Revisiting corporate framework
Published on: 11/14/08.
THE RISE of public companies over the past century has driven rapid social and economic development in most of the Western countries that have adopted the basic tenets of legislation enabling the formation of companies.
The corporate framework has enabled promoters of companies to attract large amounts of money from members of the public who hand over their money in exchange for shares in the enterprise which everyone hopes will be successful and produce dividends for the hopeful shareholders on an annual basis.
Customarily, a board of directors is appointed and entrusted with the control and management of the company on behalf of the shareholders who together own the enterprise.
This separation of ownership from control brings concerns about corporate governance to the fore, especially because of the impact of the operations of some of the larger companies on the society.
One only has to look at the collapse of the Enron corporation in the United States to understand how the management of large companies can have an impact, adverse or beneficial, on individuals in the society, be they shareholders, employees or past employees drawing well-deserved pensions.
The current financial meltdown and our local corporate history provide similar examples; so that how public companies are managed has become a matter of immense public interest.
Earlier this week, Prime Minister David Thompson spoke on some of these issues in his address to the Fifth Annual Conference of Caribbean Group of Securities Regulators held at Accra Beach Hotel.
Mr Thompson reminded the regulators that corporate governance was already a burning issue in all respects and that certain areas such as disclosure requirements for directors, insider trading rules and conflicts of interest needed to be documented with appropriate procedures to be followed.
In his opinion, overlapping directorships resulted in various conflicts of interest.
He also thought that "the corporate governance structures of many boards appear to be inadequate to effectively oversee the entities which they are supposed to serve".
No right-minded person can deny the need for proper rules of corporate governance, given the impact of public companies on the society, but in small societies, one has to be particularly careful not to throw the baby out with the bath water.
Take the very issue of overlapping directorships.
This is a pertinent issue, but in small societies such as ours it arises because the same group of connected persons are prepared to risk their money time and again; and given the history of capital development in our island, these corporate pioneers and their families and friends become the shareholders and the directors in what start life as private companies.

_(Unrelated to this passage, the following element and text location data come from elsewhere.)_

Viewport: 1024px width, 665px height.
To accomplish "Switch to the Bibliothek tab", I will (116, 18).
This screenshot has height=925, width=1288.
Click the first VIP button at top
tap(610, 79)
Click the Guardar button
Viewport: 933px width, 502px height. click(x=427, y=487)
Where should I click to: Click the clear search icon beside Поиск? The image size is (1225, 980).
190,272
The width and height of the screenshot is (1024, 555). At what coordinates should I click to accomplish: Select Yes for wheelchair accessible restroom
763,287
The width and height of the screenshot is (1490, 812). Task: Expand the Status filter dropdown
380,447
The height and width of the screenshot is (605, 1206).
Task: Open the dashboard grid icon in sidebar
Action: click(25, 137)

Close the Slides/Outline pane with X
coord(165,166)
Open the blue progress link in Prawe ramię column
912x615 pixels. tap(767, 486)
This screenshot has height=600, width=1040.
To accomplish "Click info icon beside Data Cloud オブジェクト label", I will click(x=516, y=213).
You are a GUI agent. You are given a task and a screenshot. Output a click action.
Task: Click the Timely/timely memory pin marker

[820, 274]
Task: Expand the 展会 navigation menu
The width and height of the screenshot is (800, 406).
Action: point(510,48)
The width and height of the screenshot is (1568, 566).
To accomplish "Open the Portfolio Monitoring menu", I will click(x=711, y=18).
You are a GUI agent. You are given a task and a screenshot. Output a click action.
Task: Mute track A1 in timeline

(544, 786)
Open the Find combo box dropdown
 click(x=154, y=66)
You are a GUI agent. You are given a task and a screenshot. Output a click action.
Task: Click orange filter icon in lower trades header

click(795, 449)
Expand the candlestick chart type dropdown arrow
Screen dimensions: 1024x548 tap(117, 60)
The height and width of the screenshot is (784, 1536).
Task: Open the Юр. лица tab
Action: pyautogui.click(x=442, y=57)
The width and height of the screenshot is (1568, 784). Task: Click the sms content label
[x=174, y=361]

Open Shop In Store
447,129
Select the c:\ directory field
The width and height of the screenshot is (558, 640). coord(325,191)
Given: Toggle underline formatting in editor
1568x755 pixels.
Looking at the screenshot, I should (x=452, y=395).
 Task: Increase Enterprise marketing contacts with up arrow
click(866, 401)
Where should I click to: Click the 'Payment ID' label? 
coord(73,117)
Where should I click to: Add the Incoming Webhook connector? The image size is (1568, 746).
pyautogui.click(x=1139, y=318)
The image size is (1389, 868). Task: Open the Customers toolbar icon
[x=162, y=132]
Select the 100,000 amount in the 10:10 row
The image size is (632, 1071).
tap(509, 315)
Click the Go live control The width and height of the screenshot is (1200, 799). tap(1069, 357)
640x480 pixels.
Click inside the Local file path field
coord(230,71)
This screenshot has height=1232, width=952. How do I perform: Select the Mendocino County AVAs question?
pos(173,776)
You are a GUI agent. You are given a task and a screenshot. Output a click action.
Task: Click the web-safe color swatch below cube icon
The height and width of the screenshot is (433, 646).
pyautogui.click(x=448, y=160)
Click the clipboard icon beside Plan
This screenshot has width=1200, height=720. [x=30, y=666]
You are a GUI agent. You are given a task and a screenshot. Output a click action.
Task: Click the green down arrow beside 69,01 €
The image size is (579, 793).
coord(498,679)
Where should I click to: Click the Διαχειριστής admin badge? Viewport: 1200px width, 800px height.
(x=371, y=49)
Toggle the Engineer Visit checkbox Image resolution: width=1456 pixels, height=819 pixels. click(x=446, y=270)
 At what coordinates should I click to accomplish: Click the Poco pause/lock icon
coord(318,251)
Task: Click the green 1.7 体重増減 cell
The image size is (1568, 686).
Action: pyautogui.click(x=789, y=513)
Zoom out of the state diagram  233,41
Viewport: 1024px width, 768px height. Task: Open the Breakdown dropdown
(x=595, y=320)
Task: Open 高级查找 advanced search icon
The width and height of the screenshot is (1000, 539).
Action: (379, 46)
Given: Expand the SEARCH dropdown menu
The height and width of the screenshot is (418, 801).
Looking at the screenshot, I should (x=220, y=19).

Indeed, many of our flagship companies originated as an idea born at the kitchen table, or in the drawing rooms of close friends, with the inevitable resulting when birds of a feather flock together.
So while we think that the Prime Minister's concerns are valid, we urge that rules of corporate governance be carefully fine-tuned to suit our local conditions, and we caution against any wholesale adoption of rules from larger societies fighting more sophisticated problems.